Irene Cardoso, se basant sur l’exemple du Brésil a retracé l’émergence de l’agroécologie dans ce pays à partir des années 1970 par des acteurs inspirés par la théologie de la libération via divers mouvements sociaux ; Elle a évoqué la prise ne compte de l’agroécologie par la recherche agricole officielle (Empraba ) du pays. Tout en défendant la nécessité de politiques publiques, elle a insisté sur la voie du partage des connaissances de paysan à paysan afin de favoriser leur autonomie visant l’accès aux facteurs de production. Elle a dénoncé le fait qu’au Brésil ceux-ci sont encore majoritairement aux mains des gros producteurs malgré le fait que 85 % de la nourriture des brésiliens provienne des 25 % de la surface agricole cultivée par les petits agriculteurs. Elle a rappelé toutefois que le programme « zéro faim » avait permis de sortir plus de 30 millions de personne de la pauvreté.

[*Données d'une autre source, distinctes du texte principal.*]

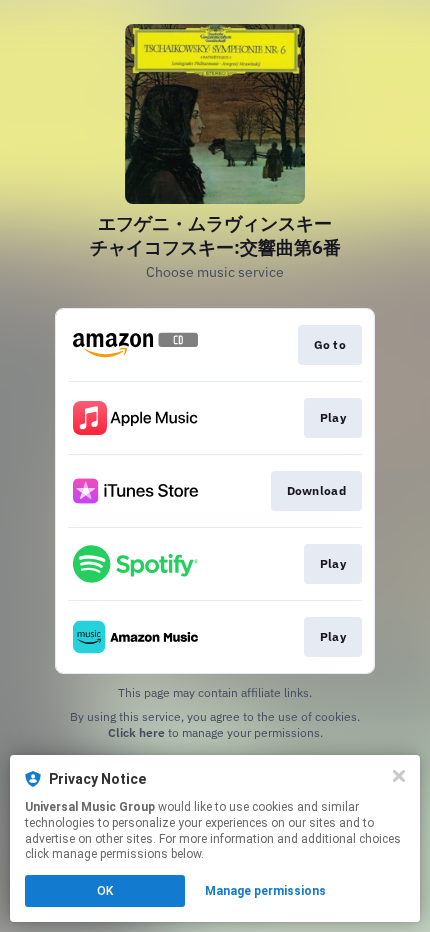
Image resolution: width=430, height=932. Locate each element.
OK (105, 891)
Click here (136, 732)
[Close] (399, 776)
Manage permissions (265, 891)
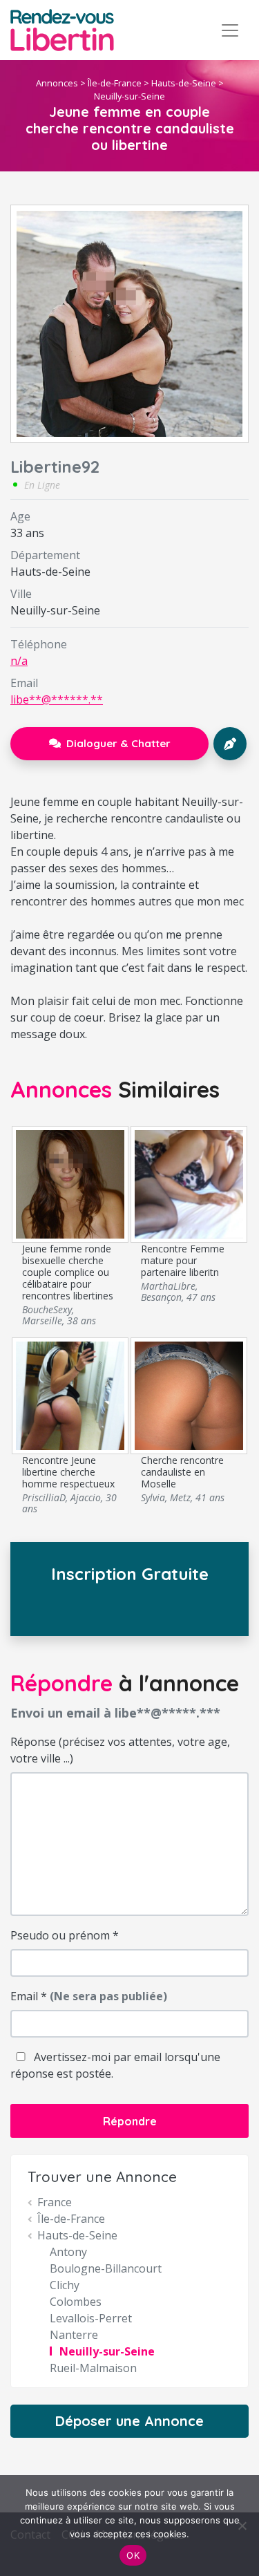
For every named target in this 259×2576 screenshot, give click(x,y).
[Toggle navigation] (230, 30)
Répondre (130, 2121)
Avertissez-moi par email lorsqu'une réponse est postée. (115, 2065)
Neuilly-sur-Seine (129, 96)
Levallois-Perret (91, 2318)
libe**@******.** (56, 699)
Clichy (64, 2285)
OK (133, 2555)
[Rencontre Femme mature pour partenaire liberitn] (189, 1183)
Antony (68, 2251)
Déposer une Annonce (129, 2420)
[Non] (242, 2525)
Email (88, 1996)
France (54, 2202)
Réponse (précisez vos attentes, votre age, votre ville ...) (120, 1750)
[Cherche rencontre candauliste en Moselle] (189, 1394)
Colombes (76, 2301)
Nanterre (74, 2334)
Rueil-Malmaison (93, 2368)
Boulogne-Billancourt (106, 2268)
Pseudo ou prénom (64, 1935)
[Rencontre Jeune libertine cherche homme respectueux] (70, 1394)
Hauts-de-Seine (183, 83)
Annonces (57, 83)
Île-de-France (115, 83)
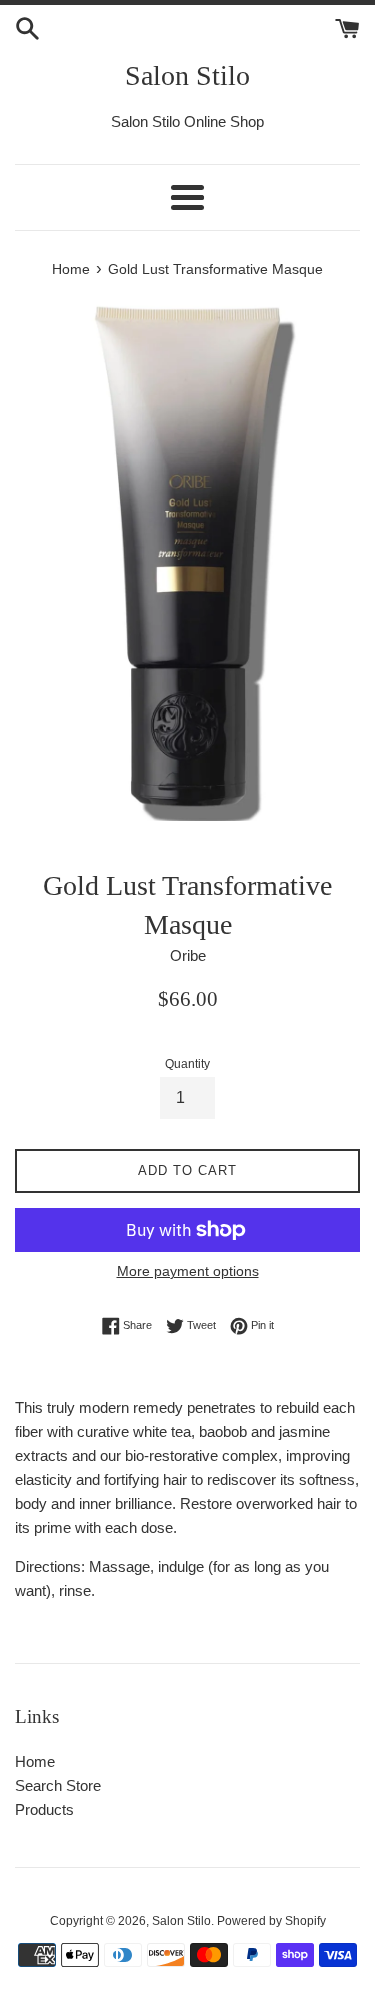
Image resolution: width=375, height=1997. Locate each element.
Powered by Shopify (271, 1921)
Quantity (187, 1064)
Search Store (58, 1785)
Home (35, 1761)
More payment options (188, 1271)
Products (44, 1809)
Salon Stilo (187, 75)
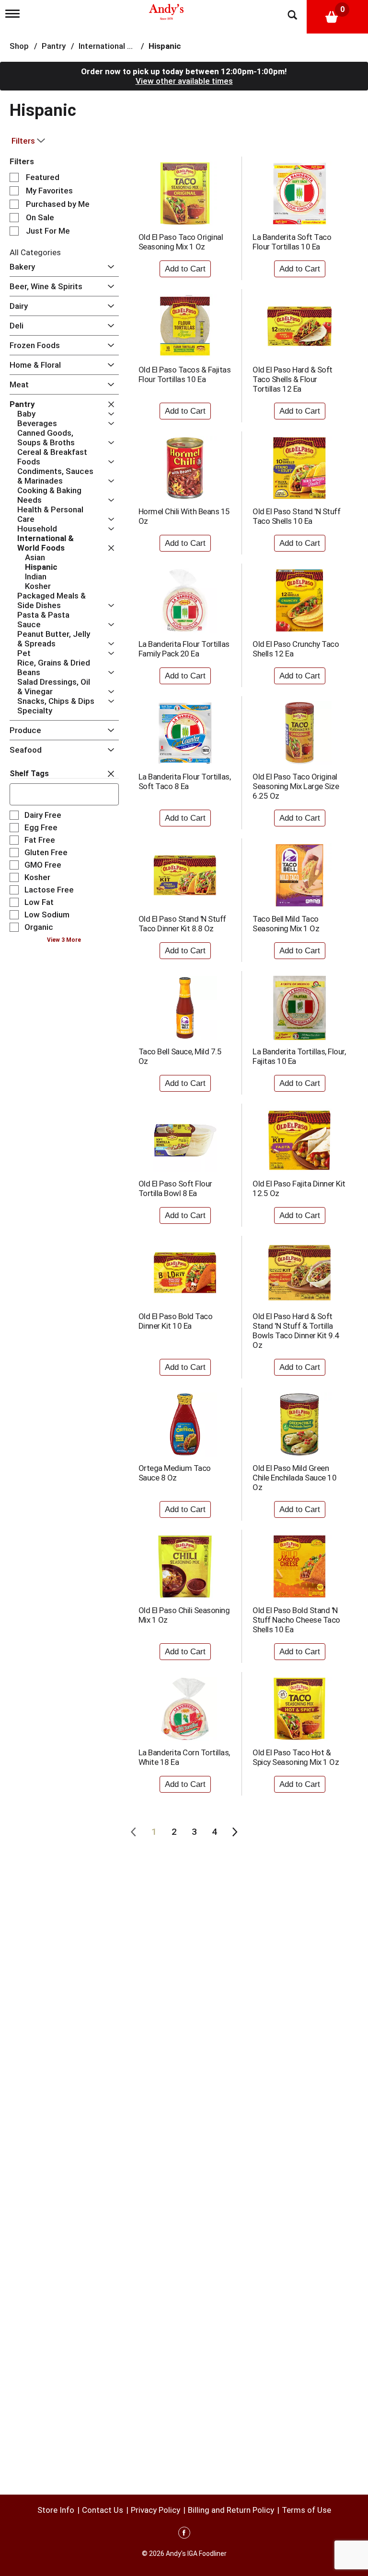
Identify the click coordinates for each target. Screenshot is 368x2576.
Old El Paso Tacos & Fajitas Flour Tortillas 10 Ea (184, 374)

Paul Mapfumo de l’université du Zimbabwe a reconnu que la science a souvent négligé l’approche système et que la participation des agriculteurs enrichit la connaissance de manière significative.

Gaetan Vanloqueren a regretté qu’il y ait peu de travaux sur le lien entre agroécologie et emploi. Tout en mentionnant que divers principes tels que la production de connaissances, le renforcement de l’autonomie des producteurs, le renforcement de l’équité sociale, le renforcement de la démocratie, le renforcement du lien social générés par l’agroécologie avaient un impact favorable sur l’emploi. Il a estimé que l’économie n’était pas un bon cadre pour évaluer l’agroécologie, mais que celle-ci devait être faite à partir d’une approche muli-critères.

Plus de 70 posters proposés par les participants étaient installés dans le hall de l’institution dédié à l’année Internationale de l’agriculture familiale.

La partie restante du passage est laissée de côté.